### Work required
Express the records as a Markdown table with the columns Row and Line, starting at the beginning of the records and continuing up to and including the line that contains "(x=201, y=19)". Give each line its row number, skip blank lines, and leave the pictures out of the table.

## Start Information shown

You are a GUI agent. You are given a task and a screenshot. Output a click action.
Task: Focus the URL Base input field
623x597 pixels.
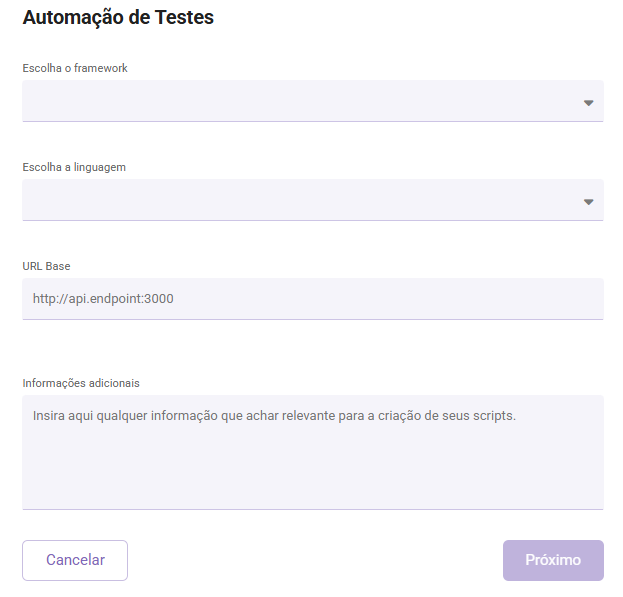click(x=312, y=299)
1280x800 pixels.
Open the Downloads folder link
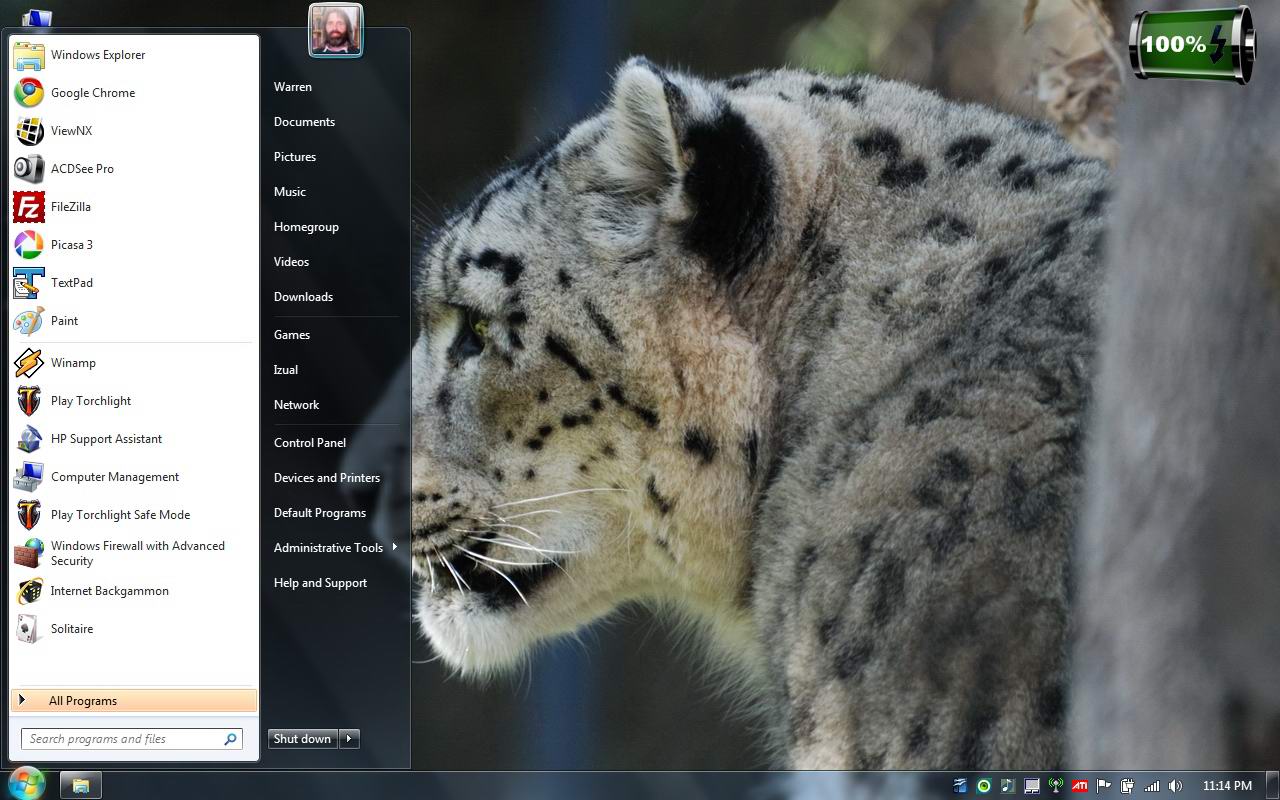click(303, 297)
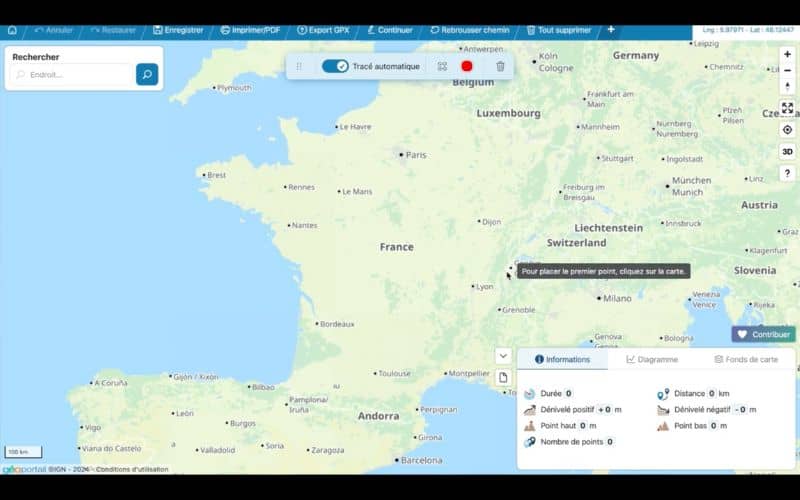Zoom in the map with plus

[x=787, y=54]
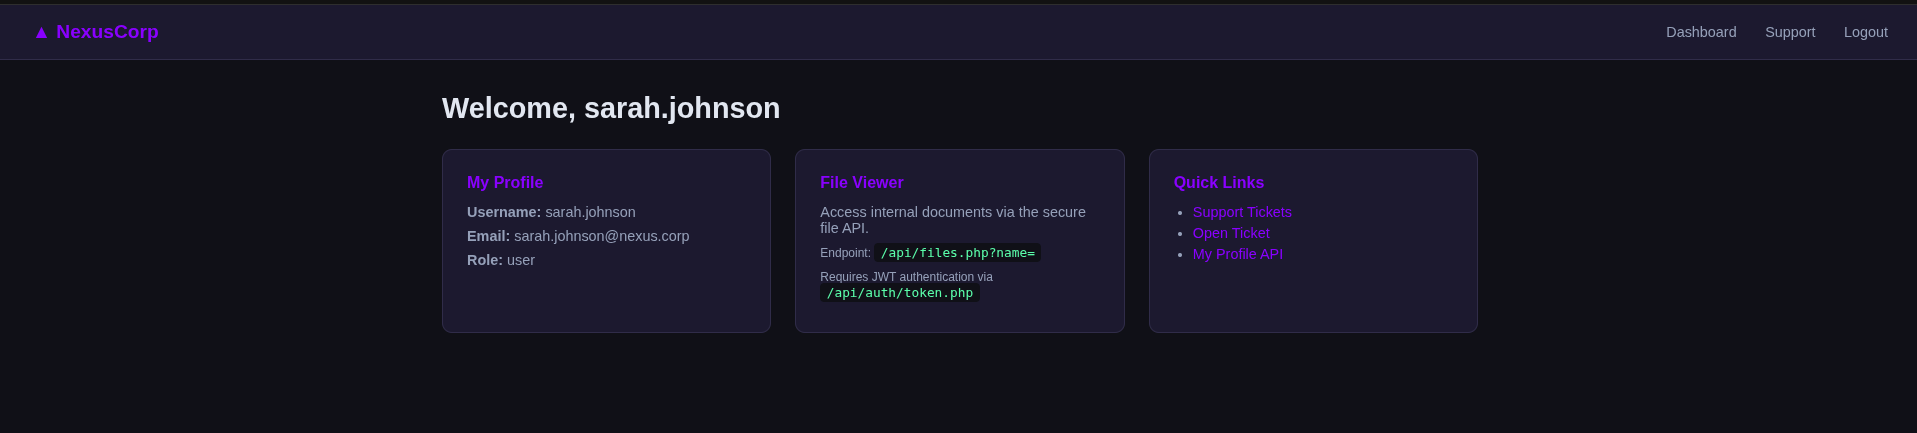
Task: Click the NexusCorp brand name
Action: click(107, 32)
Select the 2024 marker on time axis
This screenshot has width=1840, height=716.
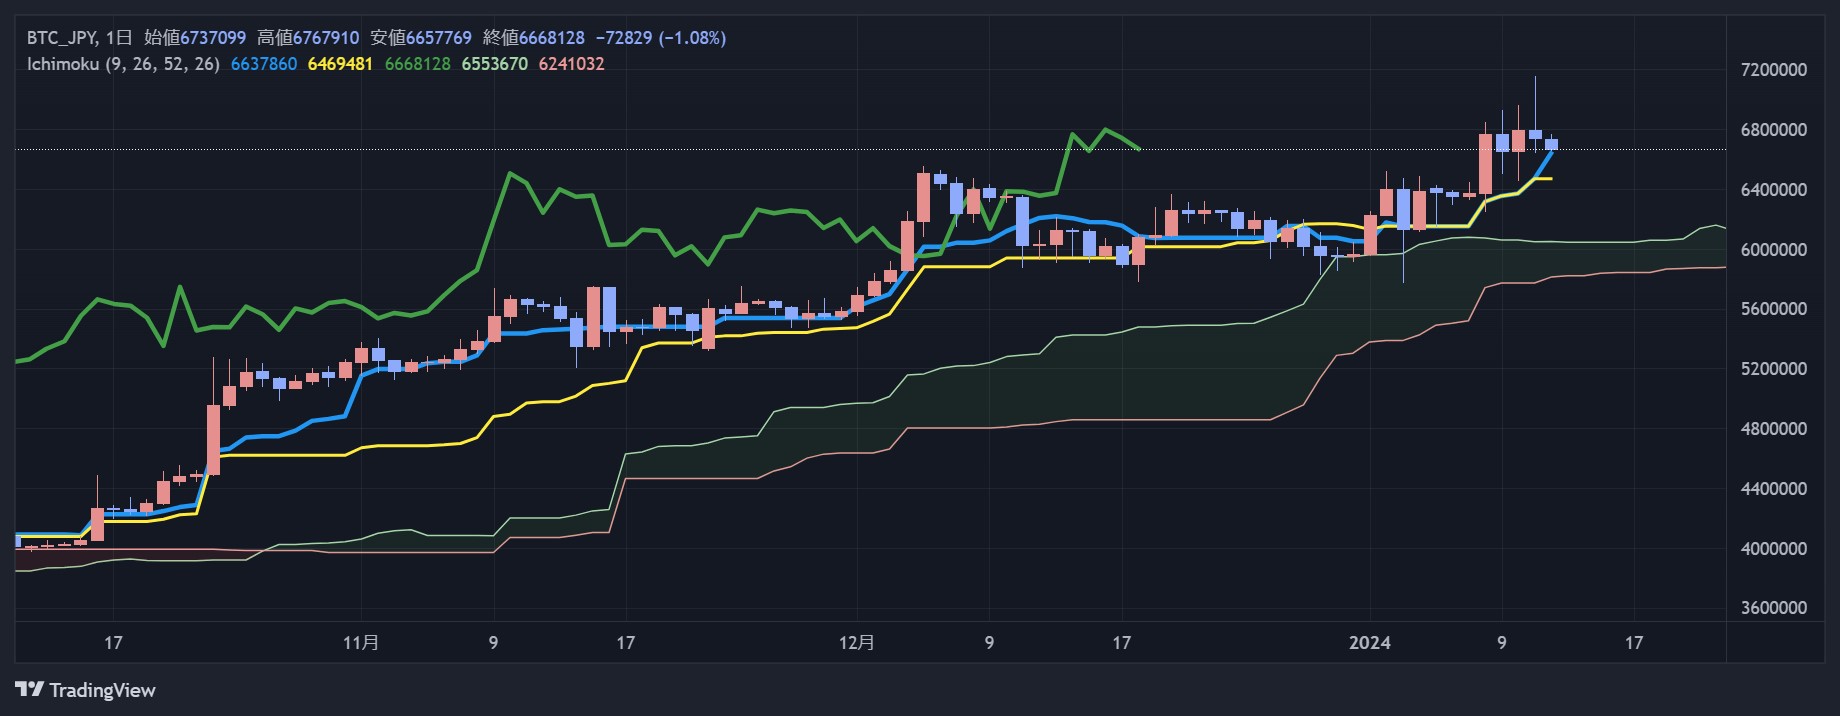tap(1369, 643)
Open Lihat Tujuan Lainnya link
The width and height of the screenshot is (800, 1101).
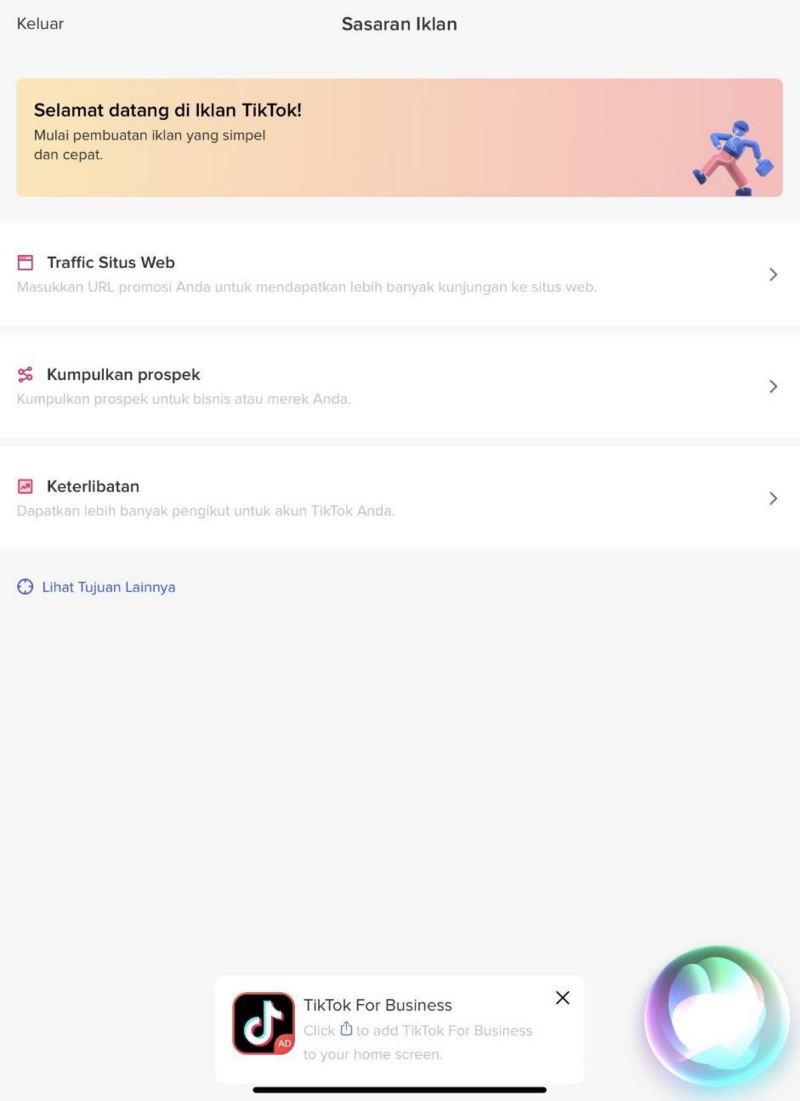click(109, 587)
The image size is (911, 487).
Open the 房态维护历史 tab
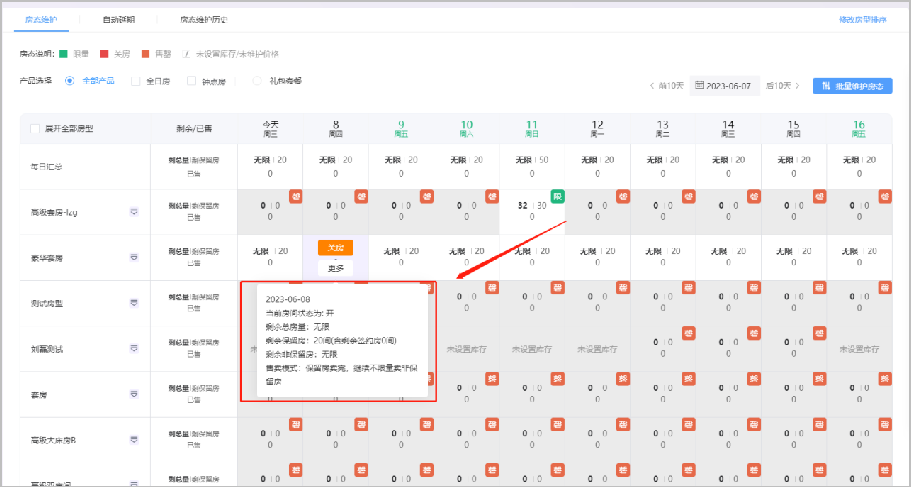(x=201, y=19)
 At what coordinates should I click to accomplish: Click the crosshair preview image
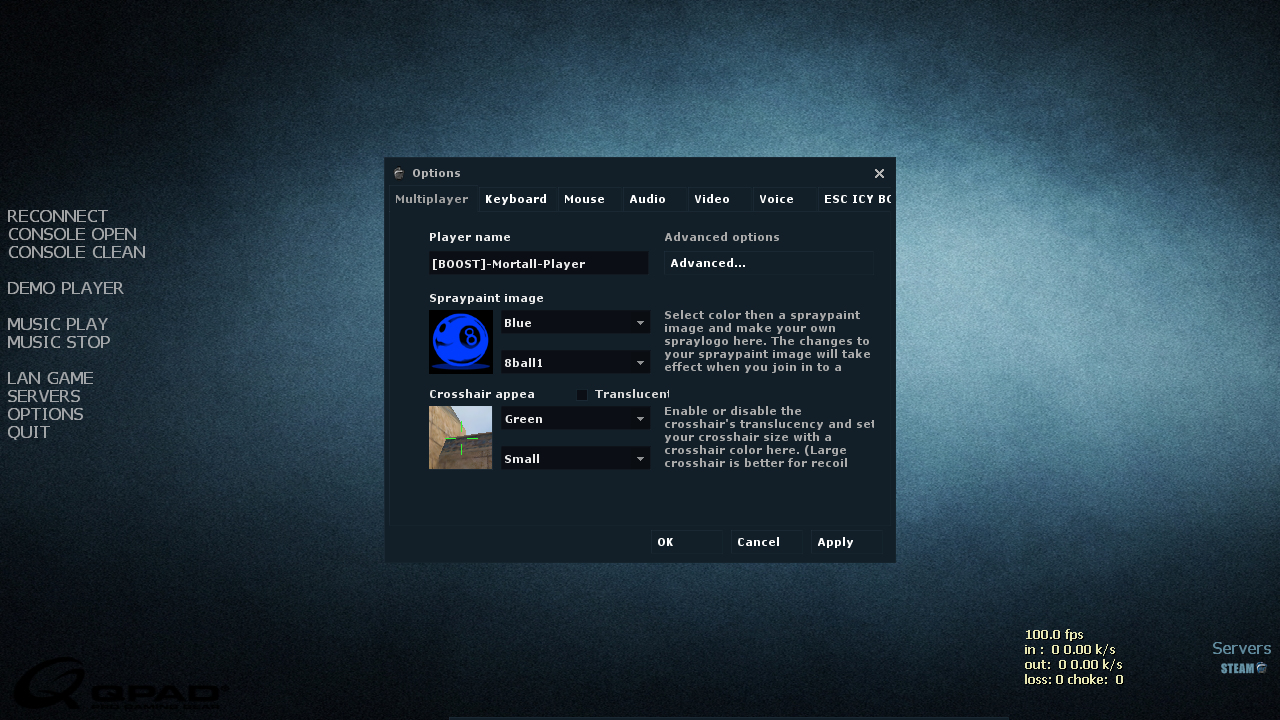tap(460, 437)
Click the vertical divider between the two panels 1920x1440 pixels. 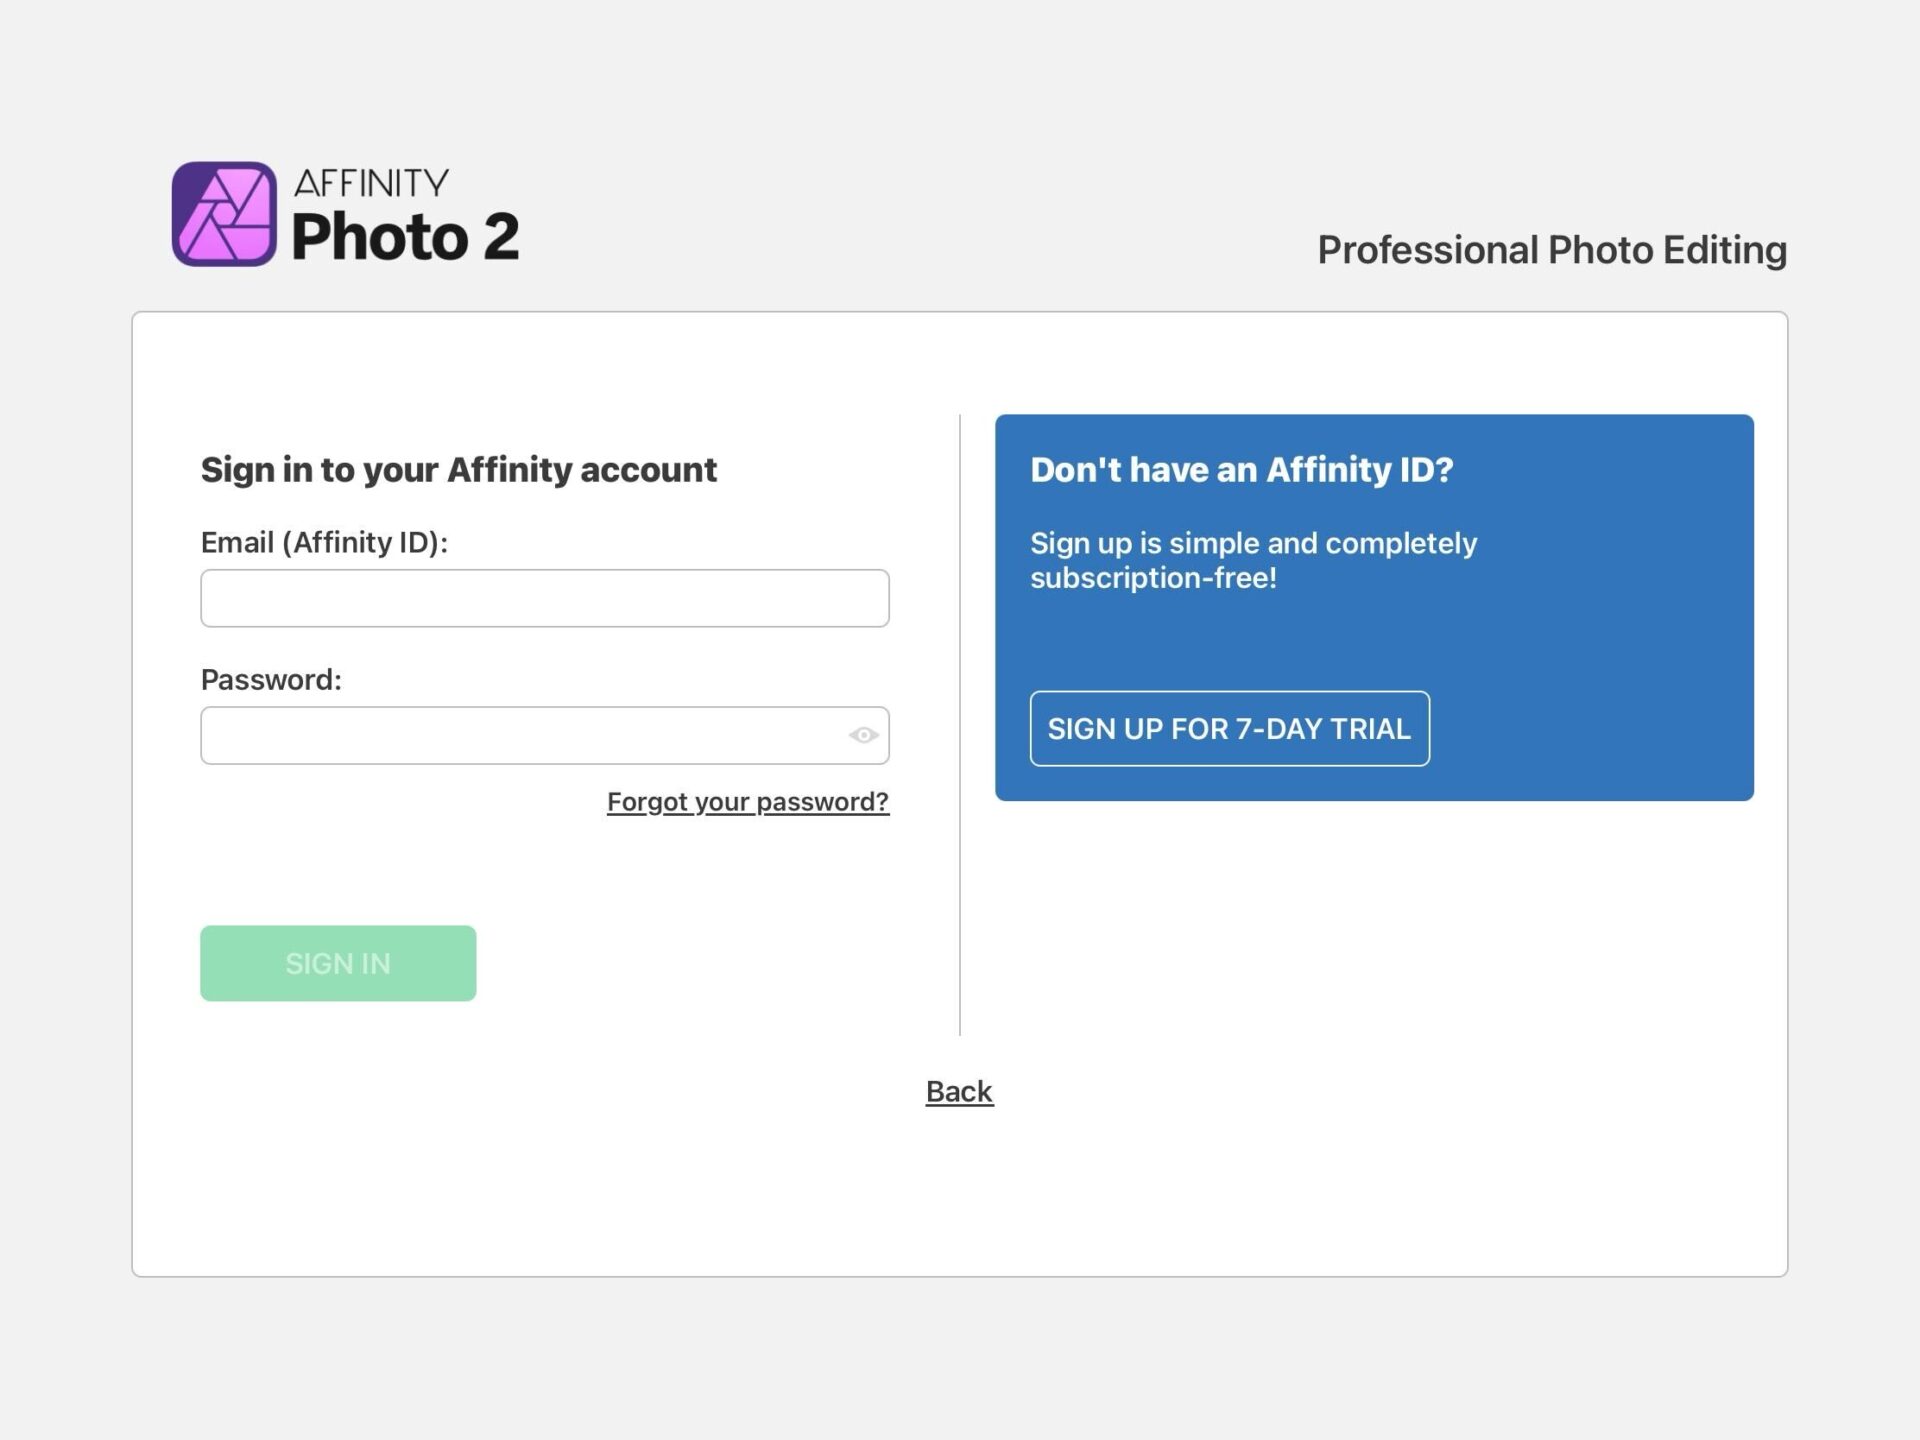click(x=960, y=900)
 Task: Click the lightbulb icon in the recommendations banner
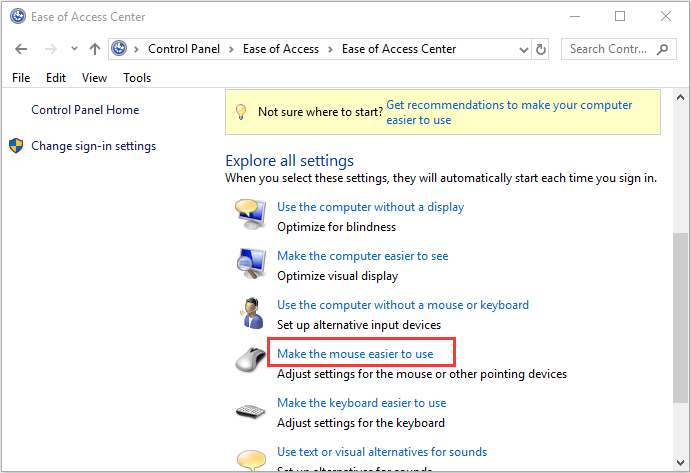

## End Information shown

### Output of the exercise
| Row | Line |
|---|---|
| 1 | You are a GUI agent. You are given a task and a screenshot. Output a click action. |
| 2 | Task: Focus the URL Base input field |
| 3 | 623x597 pixels. |
| 4 | click(x=312, y=299) |
| 5 | 1280x800 pixels. |
| 6 | Open the Downloads folder link |
| 7 | click(303, 297) |
| 8 | Zoom in the map with plus |
| 9 | [x=787, y=54] |
| 10 | Task: Click the NexusCorp brand name |
| 11 | Action: click(107, 32) |
| 12 | Select the 2024 marker on time axis |
| 13 | This screenshot has width=1840, height=716. |
| 14 | tap(1369, 643) |
| 15 | Open Lihat Tujuan Lainnya link |
| 16 | The width and height of the screenshot is (800, 1101). |
| 17 | click(109, 587) |
| 18 | The image size is (911, 487). |
| 19 | Open the 房态维护历史 tab |
| 20 | (x=201, y=19) |